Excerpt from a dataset
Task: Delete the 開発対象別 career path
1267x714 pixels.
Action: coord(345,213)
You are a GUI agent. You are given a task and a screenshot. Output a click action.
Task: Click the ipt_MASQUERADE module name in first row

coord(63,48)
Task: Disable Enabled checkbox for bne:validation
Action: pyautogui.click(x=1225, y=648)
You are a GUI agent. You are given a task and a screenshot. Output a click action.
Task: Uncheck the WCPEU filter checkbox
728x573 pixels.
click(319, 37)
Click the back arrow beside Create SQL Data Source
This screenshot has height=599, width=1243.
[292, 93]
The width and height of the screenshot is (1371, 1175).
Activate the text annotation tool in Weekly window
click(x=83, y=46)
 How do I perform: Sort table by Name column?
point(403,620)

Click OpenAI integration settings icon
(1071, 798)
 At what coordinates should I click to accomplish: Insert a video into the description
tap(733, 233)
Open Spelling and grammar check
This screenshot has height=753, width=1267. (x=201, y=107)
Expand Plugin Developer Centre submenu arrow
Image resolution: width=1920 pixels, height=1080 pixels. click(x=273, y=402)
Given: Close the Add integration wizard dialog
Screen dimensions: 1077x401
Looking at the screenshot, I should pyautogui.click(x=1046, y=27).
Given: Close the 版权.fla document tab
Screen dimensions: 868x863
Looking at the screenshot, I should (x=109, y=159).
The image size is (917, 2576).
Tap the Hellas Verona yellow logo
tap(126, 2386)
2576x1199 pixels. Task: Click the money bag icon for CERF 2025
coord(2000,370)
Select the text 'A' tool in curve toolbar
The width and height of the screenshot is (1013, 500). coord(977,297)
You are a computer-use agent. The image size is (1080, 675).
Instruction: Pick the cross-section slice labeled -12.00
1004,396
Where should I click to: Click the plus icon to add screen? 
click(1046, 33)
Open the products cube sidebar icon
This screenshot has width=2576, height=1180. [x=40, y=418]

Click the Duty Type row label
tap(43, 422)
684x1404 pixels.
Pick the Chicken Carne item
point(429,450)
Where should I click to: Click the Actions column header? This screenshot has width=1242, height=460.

_What you will do:_
Find each line above that contains the word "should" and copy those lines.

_Written solution:_
 At what coordinates should I click to accomplish: Insert a video into the description
Looking at the screenshot, I should pyautogui.click(x=1046, y=27).
Looking at the screenshot, I should (x=109, y=159).
Where should I click to: Click the plus icon to add screen? 
Where should I click to: Click the Actions column header? This screenshot has width=1242, height=460.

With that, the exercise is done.